Hong Kong’s water bills should be raised to cope with city’s serious water shortage, think tank claims

Urgent recommendation comes as city copes with HK$1.35 billion revenue loss

City Weekend

Hong Kong officials should seriously consider raising water tariffs to cope with a HK$1.35 billion revenue loss as a result of one third of the city’s water being wasted, a think tank has claimed.

A Civic Exchange report called The Illusion of Plenty suggested subsidised water tariffs urgently needed to be reformed in order to “reflect the real cost of freshwater”.

Speaking at the report’s launch on Wednesday, Dr Frederick Lee Yok-shiu, associate professor in the geography department at the University of Hong Kong, said a typical family of three in Hong Kong should be paying more than double their current water bill. He estimated their monthly fee of HK$94 should be raised to HK$194.

“For political reasons, the tariff rates have been frozen,” he said.

Hong Kong, which relies on the Dongjiang River in Guangdong province for 80 per cent of its water, has been progressively paying more for its water as the resource becomes more scarce globally.

The city also has one of the world’s highest rates of per-capita water usage, and the rates have been steadily increasing since 1998. Hongkongers have subsequently been advised to reduce their water usage, as the city’s total annual consumption in 2015 reached 1.25 billion cubic metres – equivalent to 5.5 billion full bathtubs – about 21 per cent higher than the global average.

For political reasons, the tariff rates have been frozen
Dr Frederick Lee Yok-shiu, HKU

Civic Exchange chairman Evan Auyang said none of the four tiers in the current water tariff system reflected the true cost of water.

He added that reforms should be adopted without compromising low-income families’ access to the freshwater supply.

“I’m not saying we should raise the cost of water for everyone,” he said. “But for certain private companies that are using it in very large quantities, you should charge them more.”
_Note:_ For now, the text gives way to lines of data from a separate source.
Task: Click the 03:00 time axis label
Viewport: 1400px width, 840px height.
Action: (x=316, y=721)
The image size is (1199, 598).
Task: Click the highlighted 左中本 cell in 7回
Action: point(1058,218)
The government has successfully reduced the amount of water being lost from its pipes, but about a third is still being lost. In the worst cases, the Water Supplies Department took up to two years to address identified leaking pipes in 2015.

In 2014, a new campaign urged each Hongkonger to save 10 litres of water per day, but Civic Exchange estimated that even if the campaign reached its target, it would only save 2.6 per cent on annual freshwater consumption.

Residents collecting fresh water at a temporary distribution site in Kowloon City during the lead-in-water scare in 2015. Photo: May Tse

The Civic Exchange report said the department had “relatively little consideration of the longer-term sustainability of the supply”.

Along with tariff reform, it recommended the government adopt a more “holistic policy”; make further efforts to fix public mains; allow more transparency of water use data; and continue to encourage residents to reduce their water consumption.

The department did not respond to requests for comment.